==== Supplied records
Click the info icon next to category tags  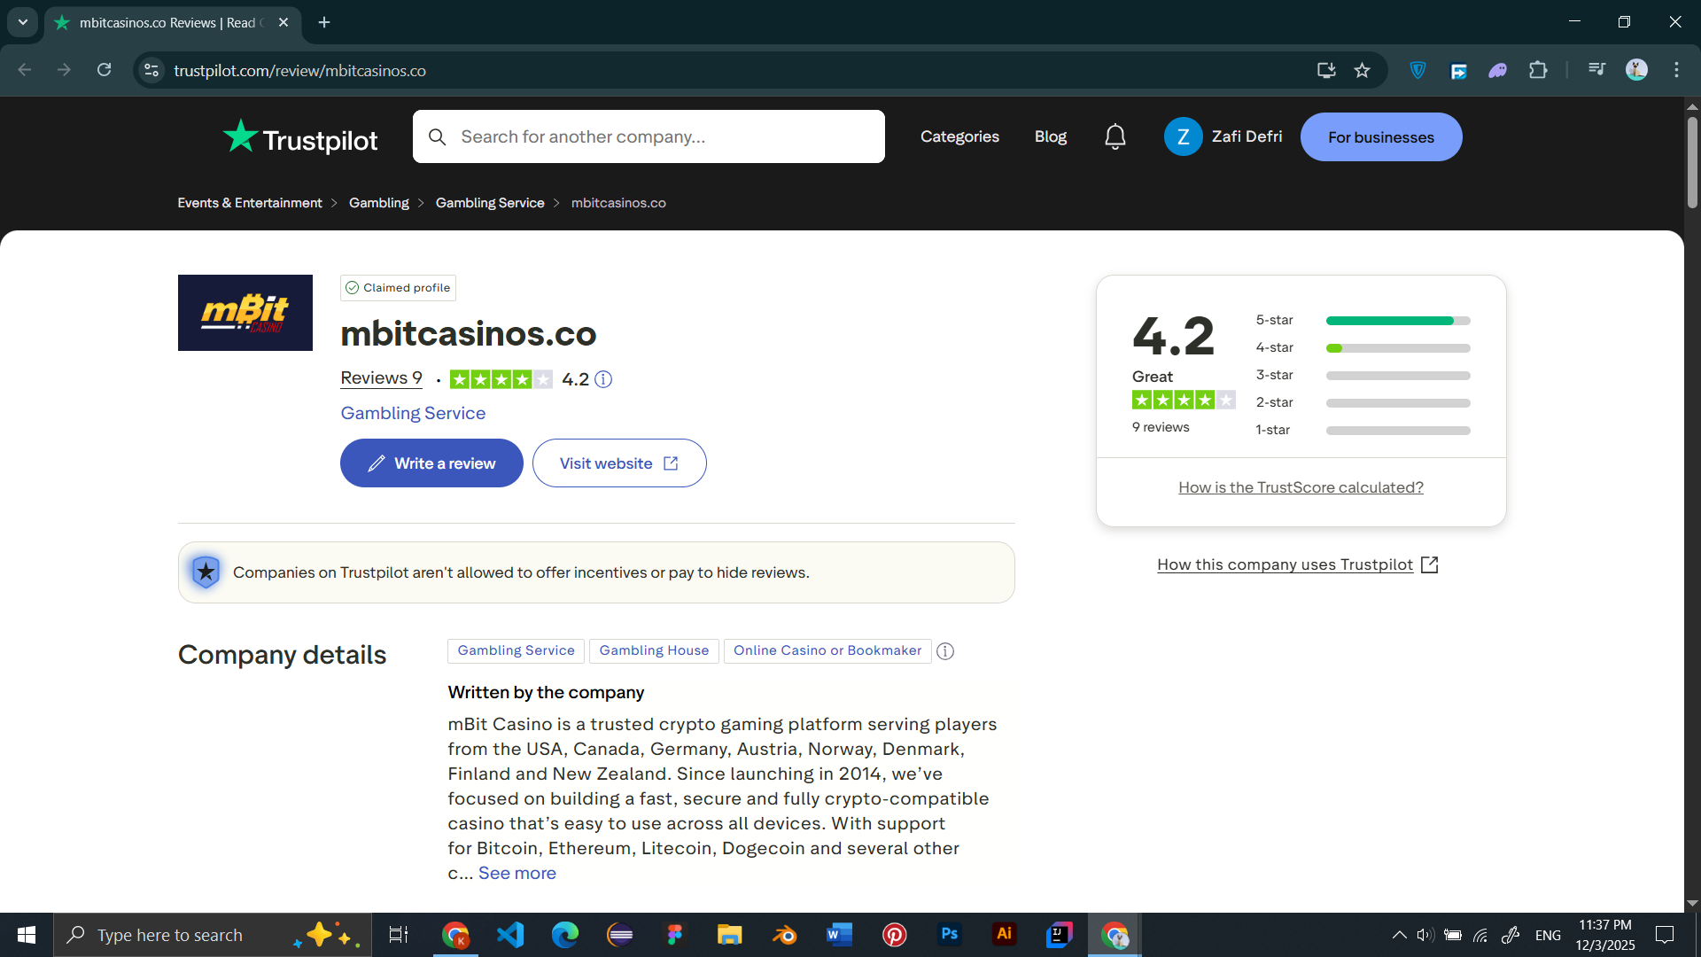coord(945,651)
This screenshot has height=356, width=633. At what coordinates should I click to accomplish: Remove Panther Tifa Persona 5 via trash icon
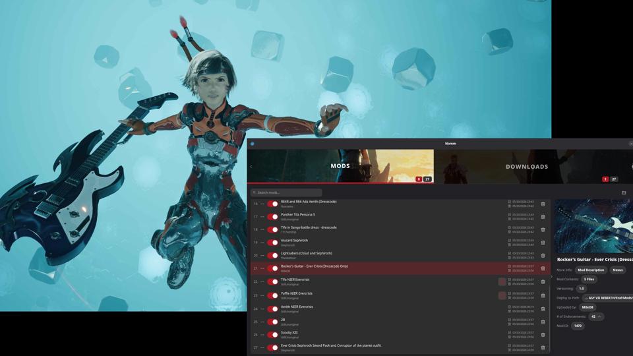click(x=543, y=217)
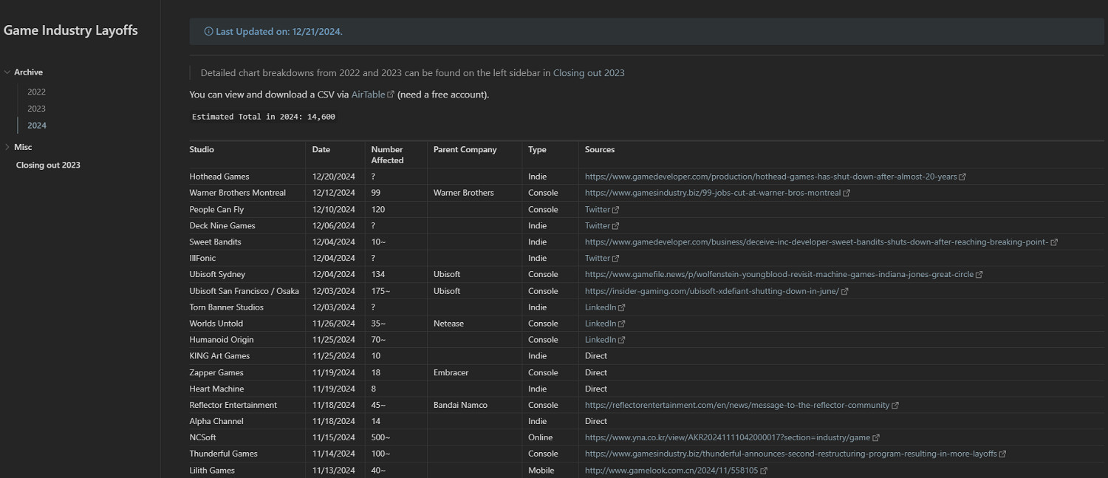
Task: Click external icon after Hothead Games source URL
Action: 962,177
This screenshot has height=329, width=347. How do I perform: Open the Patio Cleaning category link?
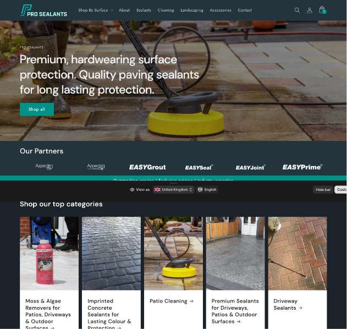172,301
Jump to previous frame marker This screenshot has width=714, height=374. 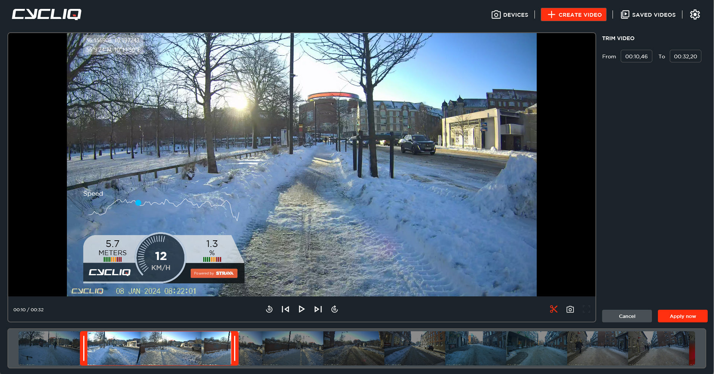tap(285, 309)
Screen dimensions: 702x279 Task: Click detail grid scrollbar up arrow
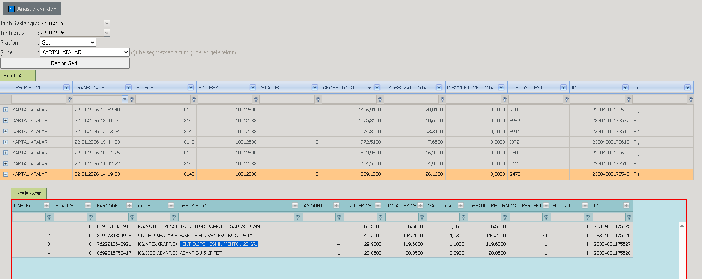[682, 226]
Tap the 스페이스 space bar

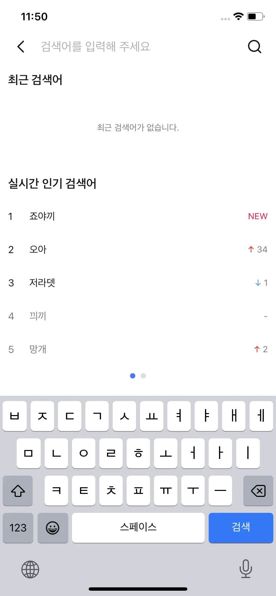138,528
========
◆ Written instruction
Reproduce word for word everything in the data above, from the line containing "Screen dimensions: 702x279" down to the end. Leave the pictures out.

◆ Response
Screen dimensions: 702x279 Task: Click detail grid scrollbar up arrow
[682, 226]
Tap the 스페이스 space bar

138,528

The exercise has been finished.